Ces réflexions polythéistes dénotent du besoin psychologique humain de transposer ces problèmes, caprices,
changements d’humeur a une idée rationnelle qui permettrait de comprendre l’essence de cette inconstance émotionnelle
et intellectuelle.

➢ La jalousie comme vecteur entre l’amour et la haine – La jalousie est l’émotion qui permet de passer de l’un à l’autre.
Pour Racine, la jalousie participe à définir l’amour, en effet, il s’agit d’un instinct de possession propre à la nature
humaine.
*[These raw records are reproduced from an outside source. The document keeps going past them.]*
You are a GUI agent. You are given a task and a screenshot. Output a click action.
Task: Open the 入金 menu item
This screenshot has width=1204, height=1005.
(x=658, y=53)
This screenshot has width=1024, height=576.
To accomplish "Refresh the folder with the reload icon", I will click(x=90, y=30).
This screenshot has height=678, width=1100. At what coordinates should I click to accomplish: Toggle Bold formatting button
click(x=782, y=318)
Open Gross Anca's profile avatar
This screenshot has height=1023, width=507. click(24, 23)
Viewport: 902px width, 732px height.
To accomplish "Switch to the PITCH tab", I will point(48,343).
Lorsque la jalousie entre en scène c’est l’orgueil qui est blessé et qui demande réparation en tombant dans
l’immoralité et/ou le crime.

➢ Les conflits – Plusieurs conflits sont présents dans la pièce servant à nourrir la terreur et la pitié chez les spectateurs,
on parle de violences au cœur des alliances familiales.
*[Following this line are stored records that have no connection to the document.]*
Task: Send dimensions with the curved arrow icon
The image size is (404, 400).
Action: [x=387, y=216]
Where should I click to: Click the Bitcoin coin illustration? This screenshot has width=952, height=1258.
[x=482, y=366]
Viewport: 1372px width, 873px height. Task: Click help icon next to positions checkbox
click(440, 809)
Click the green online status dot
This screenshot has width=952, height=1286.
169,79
I. Conflit entre le père (Thésée) et le fils (Hippolyte) : Hippolyte aime Aricie, mais cette dernière est soumise à la sanction que
Thésée a donnée à sa famille. Aricie est une captive de Thésée, qui veut exterminer la race des Pallantides pour éviter tout
nouveau conflit de pouvoir.
II. Conflit entre l'oncle (Thésée) et la nièce (Aricie)
III. Conflit entre la belle-mère (Phèdre) et le fils (Hippolyte) : Phèdre aime Hippolyte qui ne l'aime pas. Après l'annonce de la mort
de Thésée, Phèdre veut épouser Hippolyte pour éviter qu'Aricie n'exerce ses prétentions au trône, mais Hippolyte refuse.
IV. Conflit entre la belle-mère (Phèdre) et le père (Thésée) : Après le retour de Thésée, Phèdre est partagée entre avouer son amour
coupable (et sa faute) à son mari, et mentir en accusant Hippolyte. Le choix qu'elle fait entraîne la mort d'Hippolyte.
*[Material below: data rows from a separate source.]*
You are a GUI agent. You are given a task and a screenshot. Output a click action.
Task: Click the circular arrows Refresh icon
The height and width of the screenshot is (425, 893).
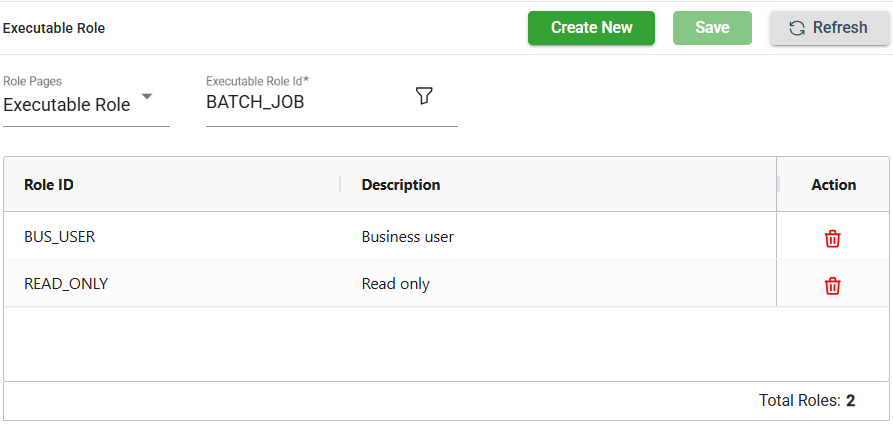click(x=797, y=28)
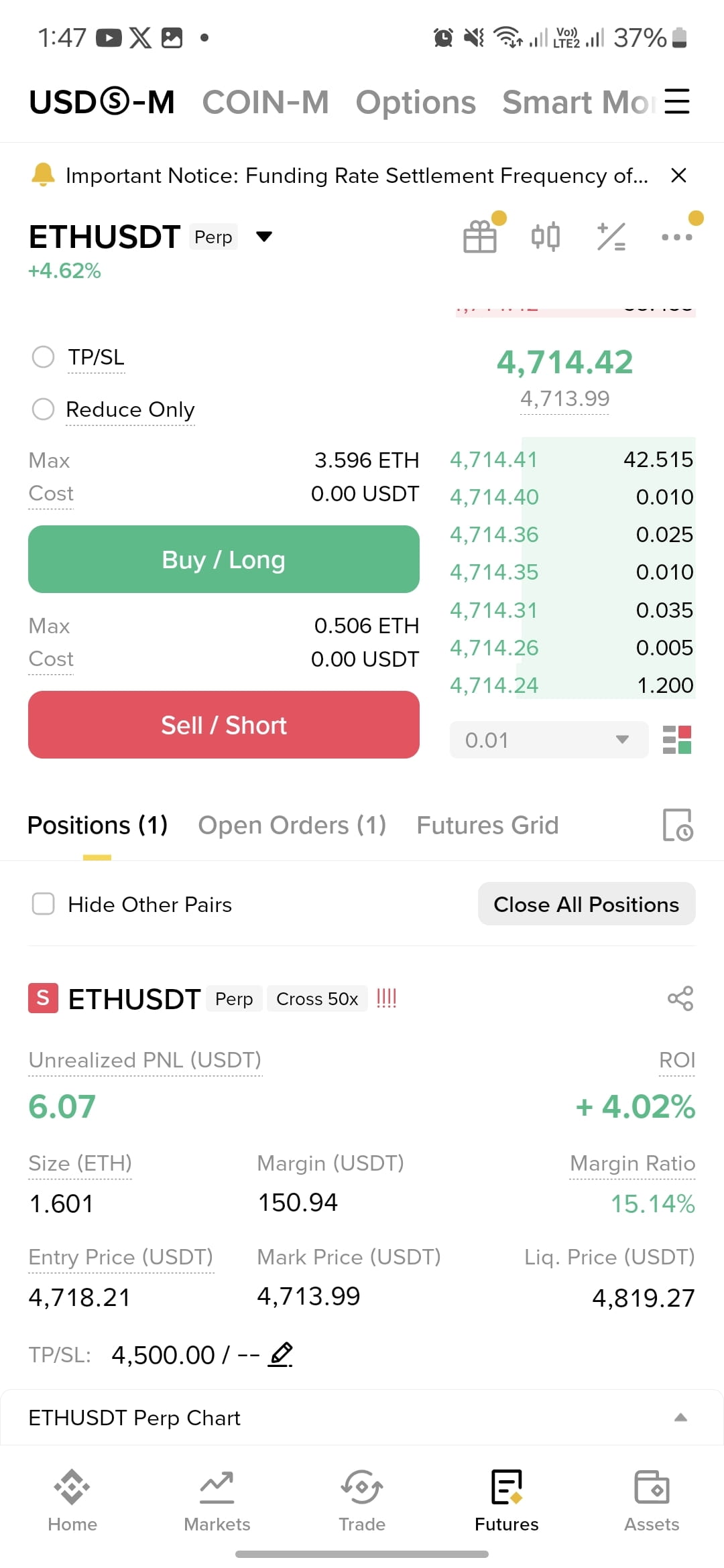The image size is (724, 1568).
Task: Enable the TP/SL radio option
Action: 44,357
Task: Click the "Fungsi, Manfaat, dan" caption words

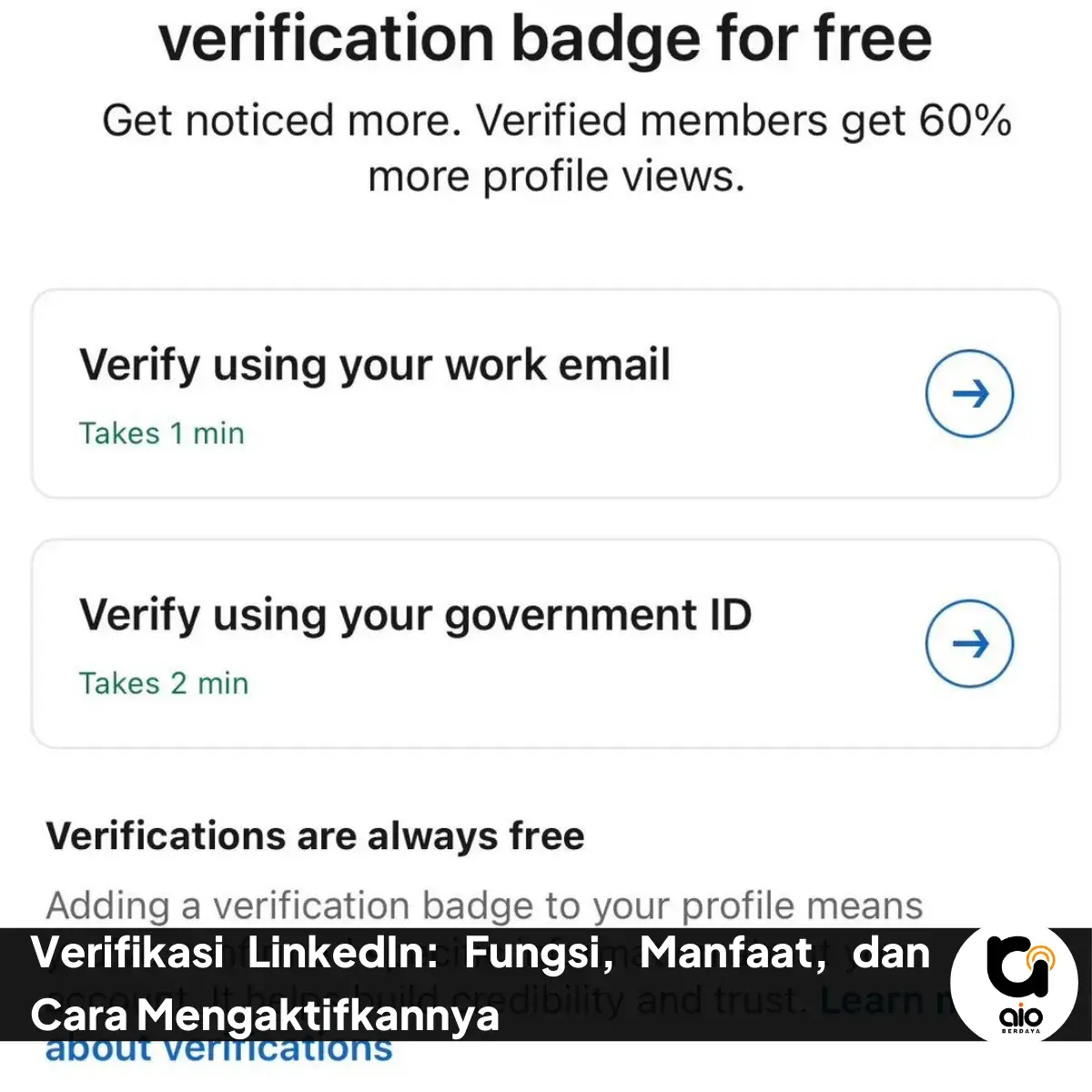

➢ Le dénouement empreint d’espoir – Même si l’action se termine par trois décès, la fin de l’œuvre ne se ferme pas sur
le malheur. En effet, les dernières paroles de Thésée sont porteuses d’espoir car elles portent sur sa réconciliation avec
sa nièce Aricie, elles sont une promesse de justice dans un apaisement retrouvé. On observe la victoire du Bien sur le
Mal en tous les cas celle du normal sur le monstrueux (incestueux).

Phèdre

➢ Phèdre personnage éponyme de la pièce, traditionnellement, le titre de la tragédie est le nom du héros de la pièce.
➢ Le personnage principal dans une tragédie est celui qui commet une faute contre l'ordre établi, et qui paie les
conséquences de cette faute durant la pièce.
➢ Le héros est également celui qui suscite théoriquement l'identification du spectateur. Cette identification doit
permettre, comme on l'a vu, de déclencher les émotions tragiques (terreur et pitié).
➢ Or, pour ce faire, le héros de tragédie doit être un personnage « médiocre », c'est-à-dire ni tout à fait bon, ni tout à
fait mauvais.
➢ Elle est engagée par sa destinée, et par la colère des Dieux, dans une passion illégitime dont elle a horreur la première.
Elle fait tous ses efforts pour la surmonter. Elle aime mieux se laisser mourir que de la déclarer à personne. Et lorsqu'elle
est forcée de la découvrir, elle en parle avec une confusion qui fait bien voir que son crime est plutôt une punition des
Dieux qu'un mouvement de sa volonté.
➢Racine pose ici le problème fondamental de la pièce : Phèdre est-elle coupable de son mal ? Elle est à la fois soumise
à son ascendance mythologique (« Mon mal vient de plus loin... » I-3), à la fureur de Vénus (« C'est Vénus tout entière à
sa proie attachée » I-3), mais elle fait le choix d'avouer sa passion à Oenone (I-3), à Hippolyte (II-5), à Thésée (V-7), et
elle fait également le choix de manipuler Hippolyte (III-1), de mentir à Thésée (IV-4) et de perdre Aricie (IV-6).
➢ La Phèdre de Racine est une allégorie de la condition humaine : les contradictions internes au personnage sont aussi
celles propres aux désirs des hommes.